17-year-old teenager found a gas giant with two suns

17-year-old teenager found a gas giant with two suns

Scientists constantly use help from amateur astronomers and civilian scientists, since it allows much faster processing of large data arrays. And all the laurels go to the one who makes the discovery. Recently, lucky 17-year-old astronomer, who discovered the world with two stars.

Brian Wu presented his findings in May 2019 at the Intel International Science and Technology Fair. At this event, the narrators focused on the topic of exoplanets (worlds revolving around foreign stars). Now an 11th grade student from New York has managed to add another interesting copy.

How did the guy manage to find the planet? Brian has long been engaged in sorting data for 2008-2012. from a telescope in new mexico. The telescope regularly tracks the stars, returning to each with a gap of two weeks. The telescope sends photos in visible light. In the spectra of stars embedded many dark elements - the absorption line.

These thin absorption lines are formed when specific wavelengths of light from a star are absorbed by materials located between the star and us. With the help of these lines it is possible to understand which substances have absorbed the stellar glow.

Brian Wu explains that sometimes these lines appear where they should not be, and seem to be displaced. If the shift occurs to the red end of the spectrum, then the star moves away from us, and if it goes to the blue end, it moves in our direction. The more lines are shifted, the faster the star moves relative to our planet (Doppler effect).

17-year-old teenager found a gas giant with two suns

17-year-old Brian Wu from New York shows animation of rotation of a found exoplanet around two suns

Observing the displacement of the line in the stellar spectrum, Wu determined whether the star was staggering. If the rocking seems to be regular (for example, once every 37 days), then we can talk about the presence of a massive planet or another celestial body.

Brian went through about 1100 yellow stars and found 9 stars with gigantic planets, whose masses are 15 times greater than Jupiter's. One of the stars in terms of characteristics resembles a brown dwarf. Stellar pairs were also found. Wu is really lucky with his finds.

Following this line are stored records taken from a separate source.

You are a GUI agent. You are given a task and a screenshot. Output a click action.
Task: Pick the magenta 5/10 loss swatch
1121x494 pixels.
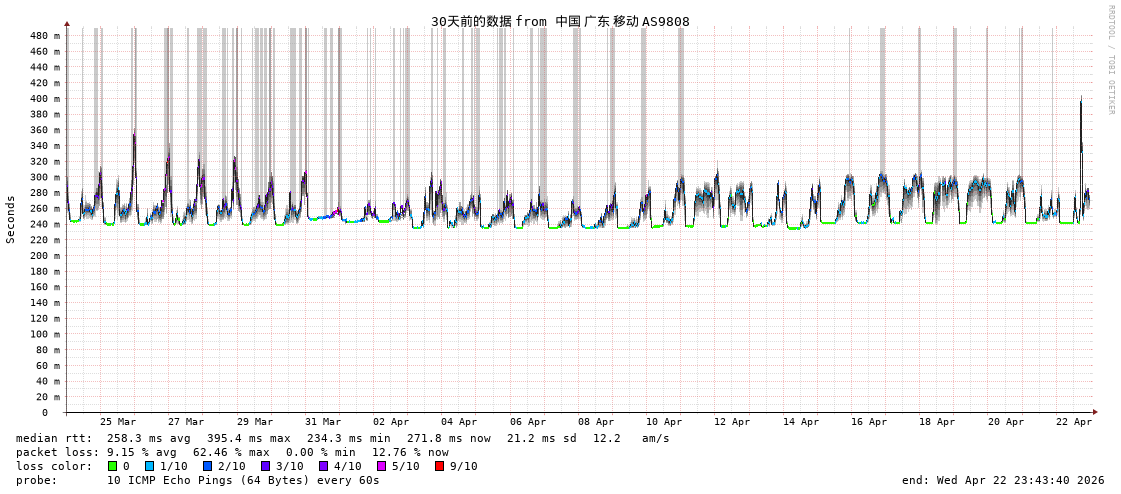[382, 466]
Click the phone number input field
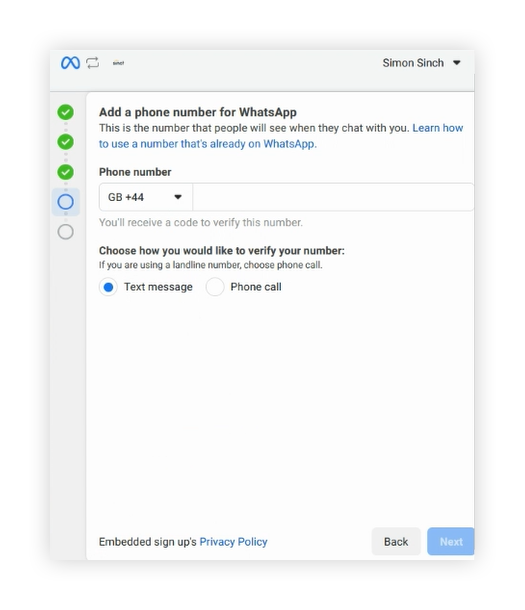Screen dimensions: 525x610 [x=333, y=197]
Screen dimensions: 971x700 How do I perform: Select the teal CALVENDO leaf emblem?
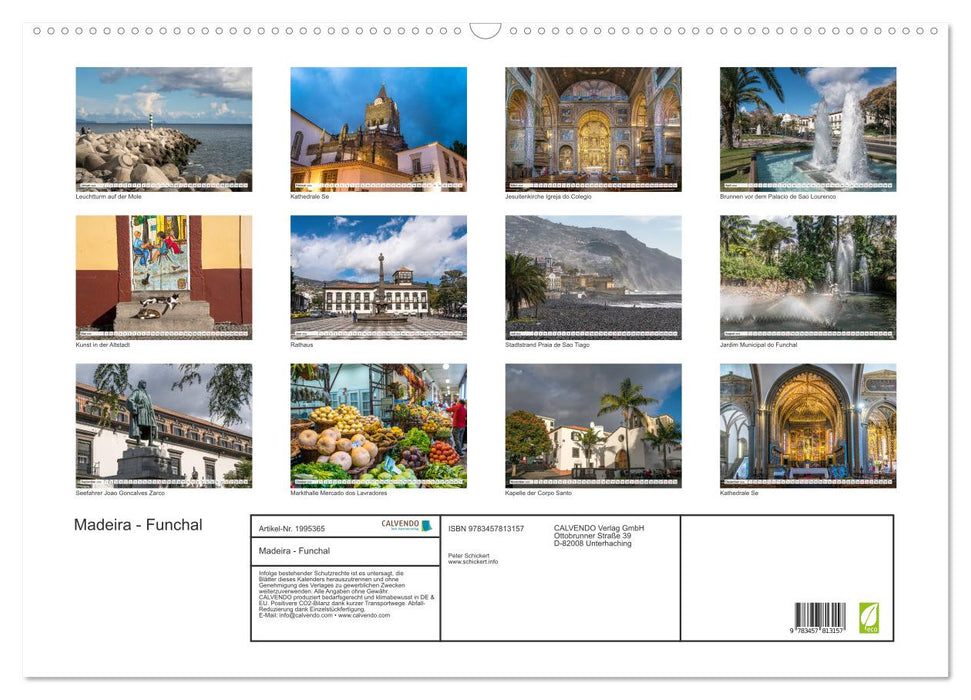coord(426,525)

But the most interesting was the discovery of an exoplanet that revolves around two stars. He found it, fixing small fluctuations from the planet on top of large fluctuations from two stars. If he found the remaining 23 planets through an eclipse (transit), then this is the only world discovered by him with the help of the Doppler shift.

The new planet is 400-500 light-years distant from us. It rotates around native stars at a distance of 90 million miles, performing one orbital rotation in 315 days. Most likely, it is almost 3 times the massiveness of Jupiter. This is a gas giant, so you can’t count on life. However, if there are satellites nearby, then hope remains.